[Stored data]

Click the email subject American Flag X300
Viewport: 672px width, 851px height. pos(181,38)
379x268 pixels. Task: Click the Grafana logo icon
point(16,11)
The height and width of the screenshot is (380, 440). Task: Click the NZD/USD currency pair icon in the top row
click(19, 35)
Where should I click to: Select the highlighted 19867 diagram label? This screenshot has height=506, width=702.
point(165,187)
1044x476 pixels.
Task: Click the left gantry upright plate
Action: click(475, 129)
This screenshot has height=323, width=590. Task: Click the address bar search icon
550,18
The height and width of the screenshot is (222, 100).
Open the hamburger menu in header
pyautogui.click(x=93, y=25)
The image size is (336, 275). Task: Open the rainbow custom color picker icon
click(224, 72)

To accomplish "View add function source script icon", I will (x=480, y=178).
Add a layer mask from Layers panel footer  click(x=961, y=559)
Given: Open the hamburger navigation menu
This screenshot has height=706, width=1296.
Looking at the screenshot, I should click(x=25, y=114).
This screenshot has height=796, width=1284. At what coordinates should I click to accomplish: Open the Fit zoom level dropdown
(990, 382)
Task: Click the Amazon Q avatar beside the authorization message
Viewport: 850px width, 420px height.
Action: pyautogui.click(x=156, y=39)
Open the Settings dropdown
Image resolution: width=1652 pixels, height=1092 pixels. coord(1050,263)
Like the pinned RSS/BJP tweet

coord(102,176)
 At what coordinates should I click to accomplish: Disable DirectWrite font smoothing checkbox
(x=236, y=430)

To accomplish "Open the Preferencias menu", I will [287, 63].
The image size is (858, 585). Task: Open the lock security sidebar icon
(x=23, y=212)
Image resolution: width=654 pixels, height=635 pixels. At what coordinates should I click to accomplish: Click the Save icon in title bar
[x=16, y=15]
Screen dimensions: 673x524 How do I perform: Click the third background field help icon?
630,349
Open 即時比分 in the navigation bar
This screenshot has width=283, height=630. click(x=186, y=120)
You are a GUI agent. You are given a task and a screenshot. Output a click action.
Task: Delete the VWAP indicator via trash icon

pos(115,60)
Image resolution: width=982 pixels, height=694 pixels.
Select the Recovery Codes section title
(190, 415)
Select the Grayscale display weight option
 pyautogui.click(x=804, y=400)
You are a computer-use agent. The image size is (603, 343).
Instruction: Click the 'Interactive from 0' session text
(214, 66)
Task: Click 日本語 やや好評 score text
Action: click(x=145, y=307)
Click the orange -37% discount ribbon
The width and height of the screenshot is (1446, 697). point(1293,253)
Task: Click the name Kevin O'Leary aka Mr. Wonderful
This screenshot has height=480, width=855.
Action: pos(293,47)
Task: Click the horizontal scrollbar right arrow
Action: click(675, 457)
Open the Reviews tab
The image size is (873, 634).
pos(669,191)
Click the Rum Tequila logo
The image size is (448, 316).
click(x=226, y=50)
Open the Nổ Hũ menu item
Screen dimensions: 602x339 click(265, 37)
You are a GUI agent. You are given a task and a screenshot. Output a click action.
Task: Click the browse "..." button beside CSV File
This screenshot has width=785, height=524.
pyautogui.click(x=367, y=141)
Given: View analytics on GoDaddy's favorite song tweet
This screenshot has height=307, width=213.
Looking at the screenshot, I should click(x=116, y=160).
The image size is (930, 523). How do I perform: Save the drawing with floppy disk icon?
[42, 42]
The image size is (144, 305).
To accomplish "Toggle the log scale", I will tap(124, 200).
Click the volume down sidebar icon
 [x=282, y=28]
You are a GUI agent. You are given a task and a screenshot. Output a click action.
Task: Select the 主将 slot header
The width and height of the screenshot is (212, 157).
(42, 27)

DIRECTIONS> Every entry, written out exactly, is what the response should contain.

EXERCISE OUTPUT>
Click the email subject American Flag X300
Viewport: 672px width, 851px height. pos(181,38)
379x268 pixels. Task: Click the Grafana logo icon
point(16,11)
The height and width of the screenshot is (380, 440). Task: Click the NZD/USD currency pair icon in the top row
click(19, 35)
Where should I click to: Select the highlighted 19867 diagram label? This screenshot has height=506, width=702.
point(165,187)
1044x476 pixels.
Task: Click the left gantry upright plate
Action: click(475, 129)
This screenshot has height=323, width=590. Task: Click the address bar search icon
550,18
The height and width of the screenshot is (222, 100).
Open the hamburger menu in header
pyautogui.click(x=93, y=25)
The image size is (336, 275). Task: Open the rainbow custom color picker icon
click(224, 72)

To accomplish "View add function source script icon", I will (x=480, y=178).
Add a layer mask from Layers panel footer  click(x=961, y=559)
Given: Open the hamburger navigation menu
This screenshot has height=706, width=1296.
Looking at the screenshot, I should click(x=25, y=114).
This screenshot has height=796, width=1284. At what coordinates should I click to accomplish: Open the Fit zoom level dropdown
(990, 382)
Task: Click the Amazon Q avatar beside the authorization message
Viewport: 850px width, 420px height.
Action: pyautogui.click(x=156, y=39)
Open the Settings dropdown
Image resolution: width=1652 pixels, height=1092 pixels. coord(1050,263)
Like the pinned RSS/BJP tweet

coord(102,176)
 At what coordinates should I click to accomplish: Disable DirectWrite font smoothing checkbox
(x=236, y=430)

To accomplish "Open the Preferencias menu", I will [287, 63].
The image size is (858, 585). Task: Open the lock security sidebar icon
(x=23, y=212)
Image resolution: width=654 pixels, height=635 pixels. At what coordinates should I click to accomplish: Click the Save icon in title bar
[x=16, y=15]
Screen dimensions: 673x524 How do I perform: Click the third background field help icon?
630,349
Open 即時比分 in the navigation bar
This screenshot has width=283, height=630. click(x=186, y=120)
You are a GUI agent. You are given a task and a screenshot. Output a click action.
Task: Delete the VWAP indicator via trash icon

pos(115,60)
Image resolution: width=982 pixels, height=694 pixels.
Select the Recovery Codes section title
(190, 415)
Select the Grayscale display weight option
 pyautogui.click(x=804, y=400)
You are a computer-use agent. The image size is (603, 343).
Instruction: Click the 'Interactive from 0' session text
(214, 66)
Task: Click 日本語 やや好評 score text
Action: click(x=145, y=307)
Click the orange -37% discount ribbon
The width and height of the screenshot is (1446, 697). point(1293,253)
Task: Click the name Kevin O'Leary aka Mr. Wonderful
This screenshot has height=480, width=855.
Action: pos(293,47)
Task: Click the horizontal scrollbar right arrow
Action: click(675, 457)
Open the Reviews tab
The image size is (873, 634).
pos(669,191)
Click the Rum Tequila logo
The image size is (448, 316).
click(x=226, y=50)
Open the Nổ Hũ menu item
Screen dimensions: 602x339 click(265, 37)
You are a GUI agent. You are given a task and a screenshot. Output a click action.
Task: Click the browse "..." button beside CSV File
This screenshot has width=785, height=524.
pyautogui.click(x=367, y=141)
Given: View analytics on GoDaddy's favorite song tweet
This screenshot has height=307, width=213.
Looking at the screenshot, I should click(x=116, y=160).
The image size is (930, 523). How do I perform: Save the drawing with floppy disk icon?
[42, 42]
The image size is (144, 305).
To accomplish "Toggle the log scale", I will tap(124, 200).
Click the volume down sidebar icon
 [x=282, y=28]
You are a GUI agent. You are given a task and a screenshot. Output a click action.
Task: Select the 主将 slot header
The width and height of the screenshot is (212, 157).
(42, 27)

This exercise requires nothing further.